J.K Rowling’s; Harry Potter series is no longer just leisure read, it is now an educational read with the added bonus of English 104 credit. Over the past seven semesters, HSU has offered students needing to fulfill their GE English requirement the opportunity to enroll in an English class that is all things “Potter.”

This course is taught by Laurie Winter. Winter, like her students, has a true passion for the series. Being a mom of two boys, an 18-year-old and a 21-year-old, her children grew up with the series, so she grew a passion for it too.

In addition to Winter’s passion for the series, she allows the students enrolled in the course to express their knowledge of all seven books through different activities such as: plot or character analysis or book trivia that gets the whole class actively engaging. Perla Contreras, a sophomore, who took the course in the fall of 2012, gave great reviews of the class.

“We analyzed the book and pointed out the small things, like the literary devices, metaphors, symbolism and all the little details,” Contreras said. “It also helped that we were all so passionate about the series and went into depth about certain aspects of it such as the meaning of all the deaths or the translations of spells and potions.”

Not only is this course a good way for “Potter” fans to analyze the series and get a better understanding of the truth and meanings behind Rowling’s words, it also meets the GE English requirement.

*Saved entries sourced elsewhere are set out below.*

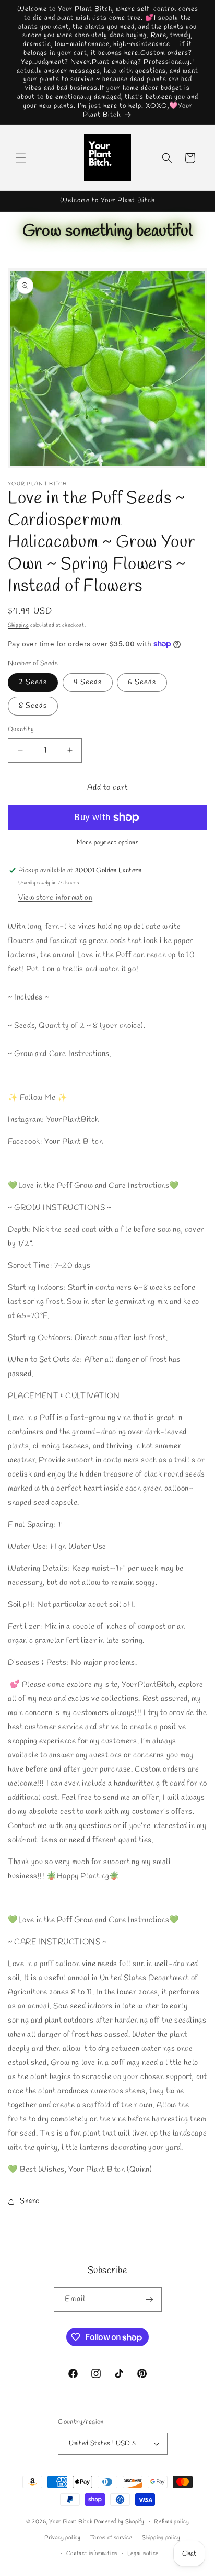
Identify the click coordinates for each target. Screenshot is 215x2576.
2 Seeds (33, 682)
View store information (55, 898)
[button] (20, 157)
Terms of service (111, 2537)
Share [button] (30, 2201)
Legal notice (143, 2553)
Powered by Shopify (119, 2521)
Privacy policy (62, 2537)
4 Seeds (88, 682)
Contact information (91, 2553)
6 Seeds (142, 682)
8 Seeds (33, 706)
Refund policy (171, 2521)
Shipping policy (161, 2537)
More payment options (107, 842)
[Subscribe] (149, 2299)
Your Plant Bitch (70, 2521)
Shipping (18, 625)
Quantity (21, 729)
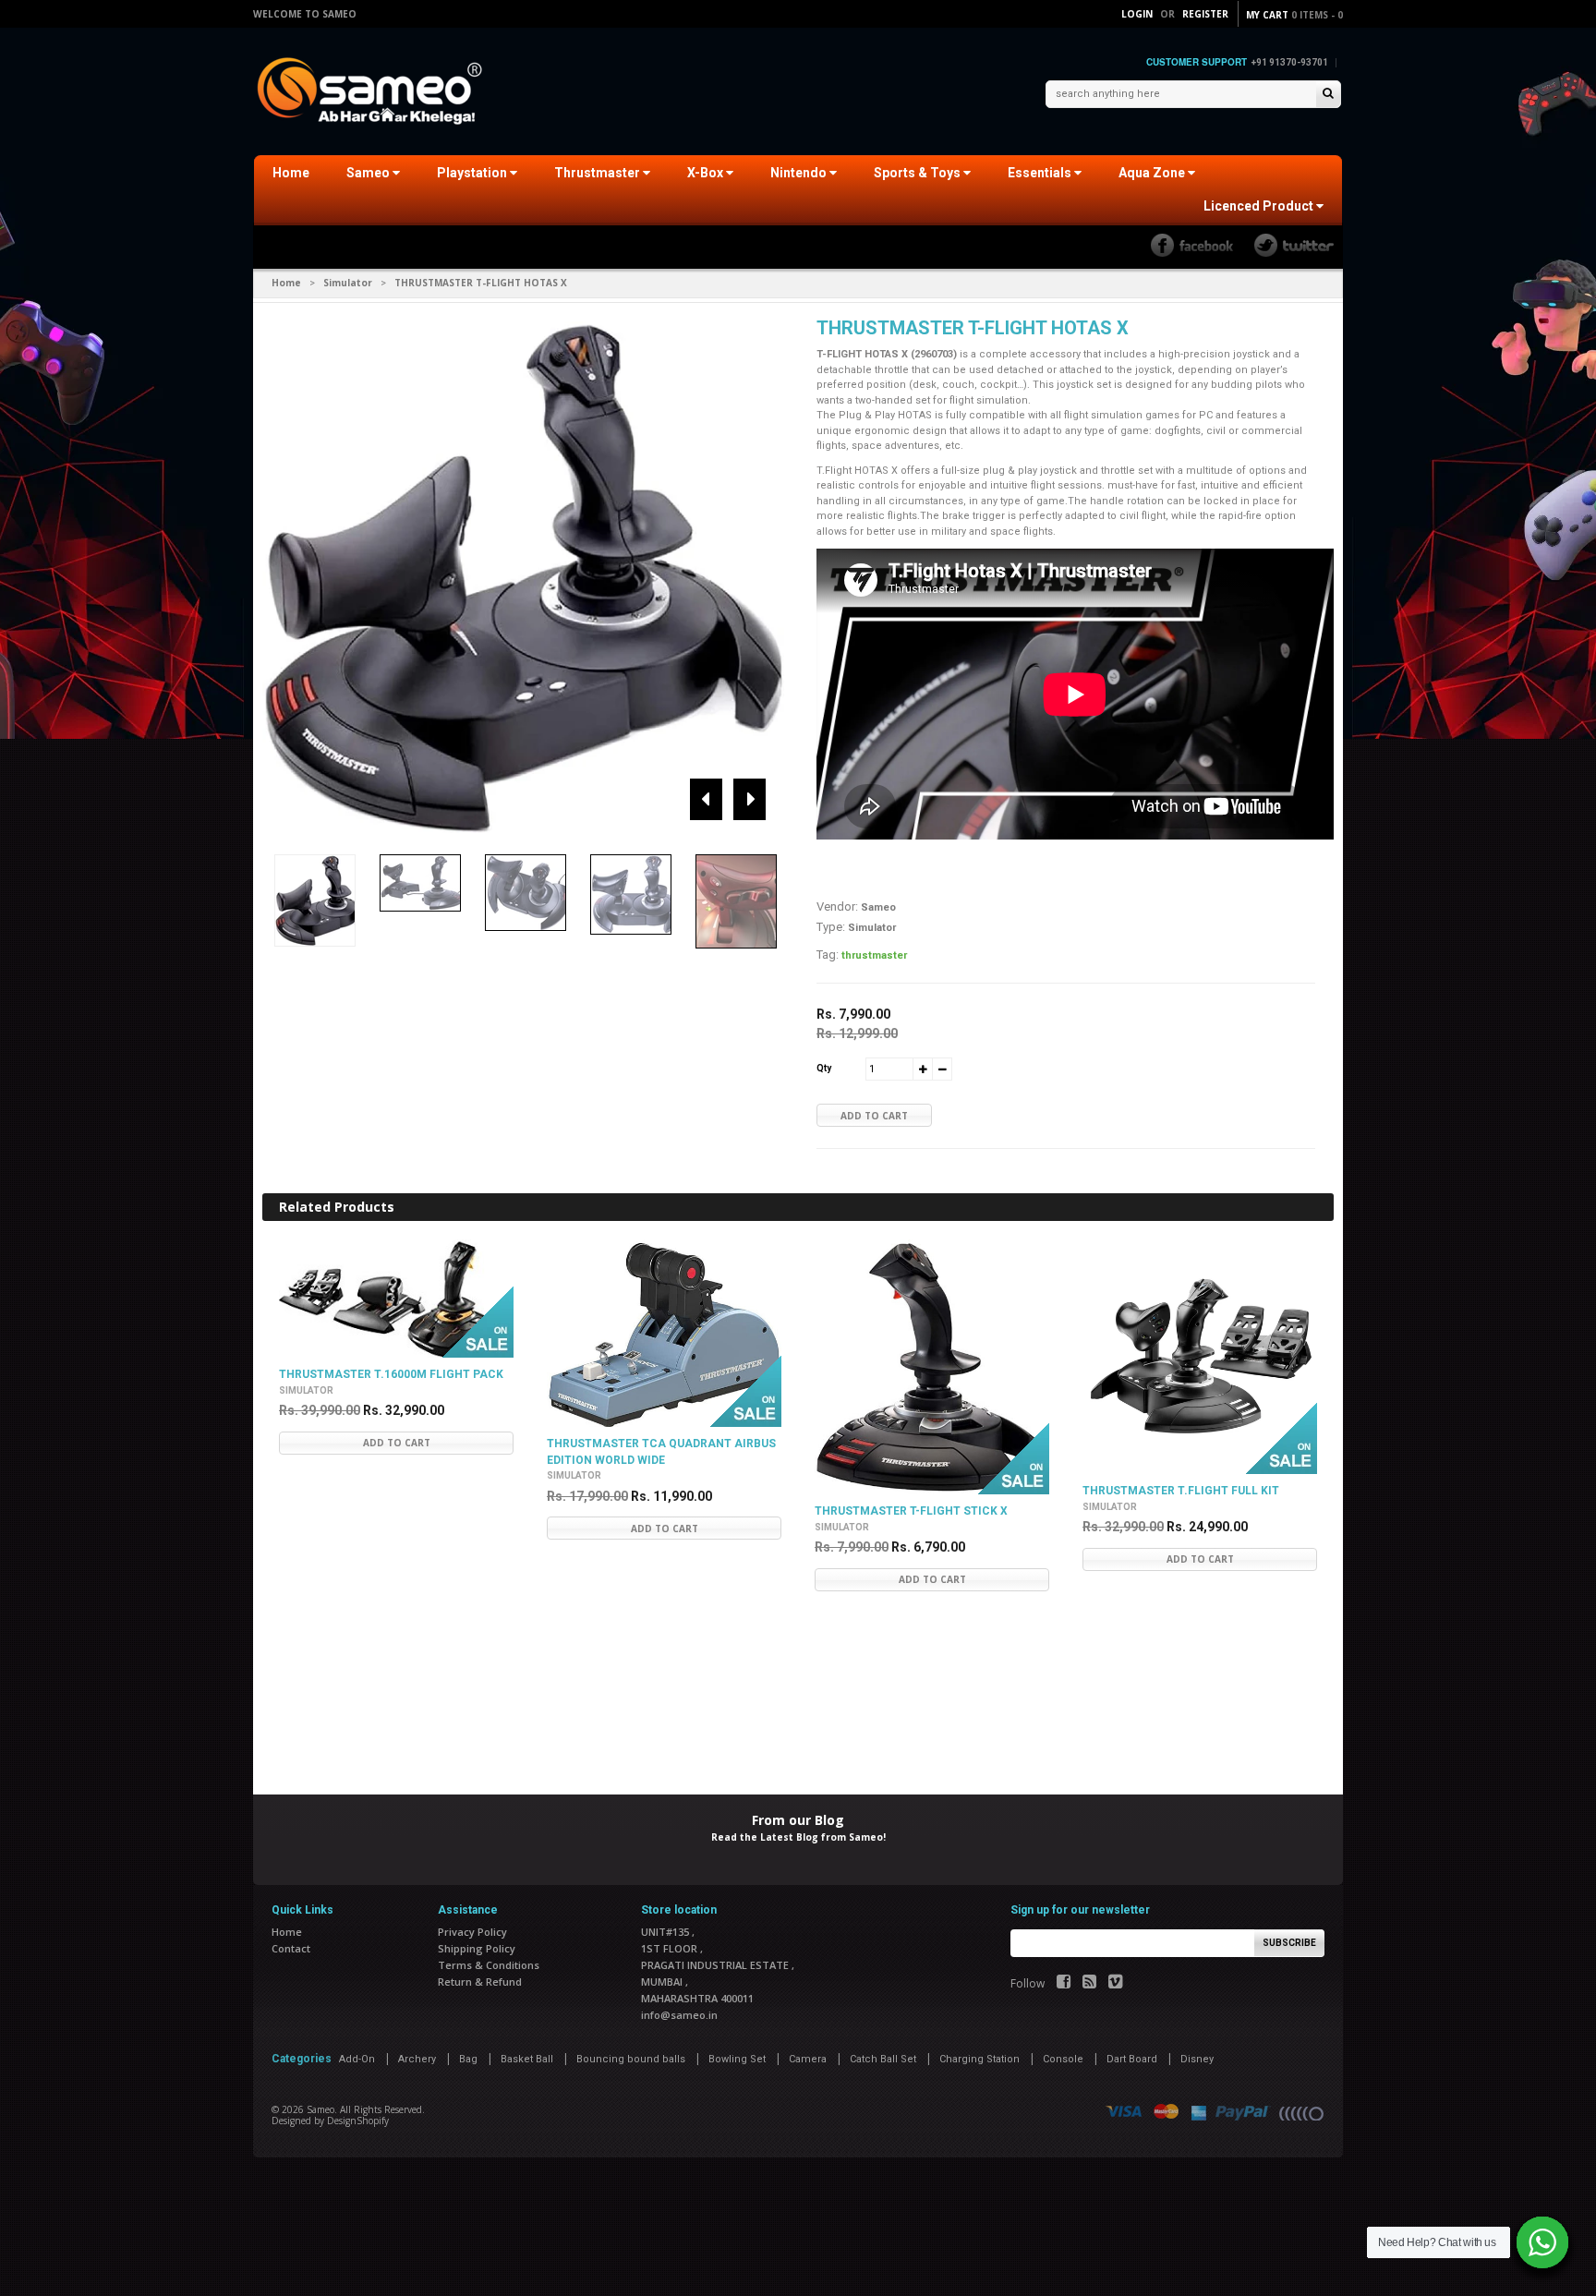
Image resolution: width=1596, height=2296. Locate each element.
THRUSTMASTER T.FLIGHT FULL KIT (1180, 1490)
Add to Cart (874, 1115)
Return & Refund (480, 1981)
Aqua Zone (1153, 172)
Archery (417, 2059)
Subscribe (1289, 1943)
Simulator (347, 282)
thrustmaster (874, 955)
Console (1063, 2059)
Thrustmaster (598, 172)
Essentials (1041, 172)
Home (290, 172)
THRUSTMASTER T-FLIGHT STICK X (911, 1510)
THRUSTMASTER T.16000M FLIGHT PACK (391, 1374)
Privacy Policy (472, 1932)
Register (1205, 13)
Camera (808, 2059)
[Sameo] (373, 92)
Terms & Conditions (488, 1965)
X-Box (706, 172)
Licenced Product (1259, 206)
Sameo (369, 172)
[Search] (1328, 94)
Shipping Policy (476, 1948)
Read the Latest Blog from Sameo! (798, 1837)
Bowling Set (737, 2059)
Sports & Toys (918, 172)
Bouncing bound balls (630, 2059)
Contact (291, 1948)
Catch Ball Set (883, 2059)
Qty (823, 1068)
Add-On (357, 2059)
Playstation (473, 172)
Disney (1197, 2059)
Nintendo (799, 172)
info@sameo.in (679, 2015)
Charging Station (979, 2059)
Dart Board (1131, 2059)
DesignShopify (358, 2120)
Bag (468, 2059)
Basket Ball (527, 2059)
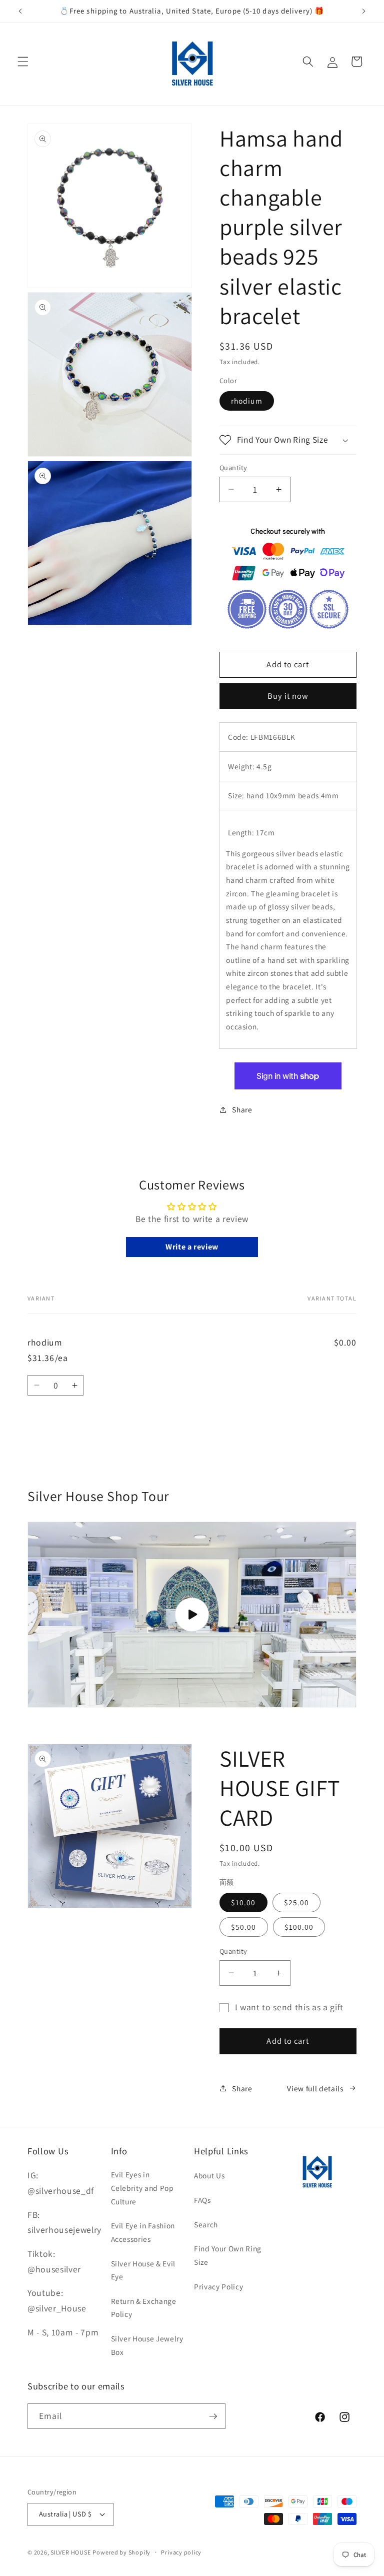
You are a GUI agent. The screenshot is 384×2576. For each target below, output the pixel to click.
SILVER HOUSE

One concern with this course is the writing portfolio. Winter made it clear that the students enrolled in this course write the same amount of essays and same topics as other English 104 class, but their essays have a little twist to them. And each essay written in this class meets the requirements for the end-of-semester writing portfolio.

“There is a course average of seven [students] receiving 12’s on their portfolios,” Winter said. “Compared to the average two [students] in other English 104 classes.”

Three essays are required for the course: a personal narrative, an analytical response of their choice in relation to the “Potter” series and finally, a research paper in which they write about parallels between the “Potter” series and the real world. The latter essay pulls from real world concepts such as the Freudian concept of the id, ego, and superego which sophomore, Catherine Cardenas wrote about in the fall of 2012.

“I wrote about how Ron, Harry and Hermione are like literary personifications of the Freudian concept of the id, ego, and superego,” Cardenas said.  “But you could have written about anything. I know one person wrote about how Luna could be diagnosed as someone with Aspergers Syndrome.”

This course is in its last semester at HSU, but starting in the fall of 2014, Winter will be teaching a new special topics English 104 class. This new class will focus not only on Harry Potter, but also on sci-fi and fantasy topics such as Doctor Who and Game of Thrones.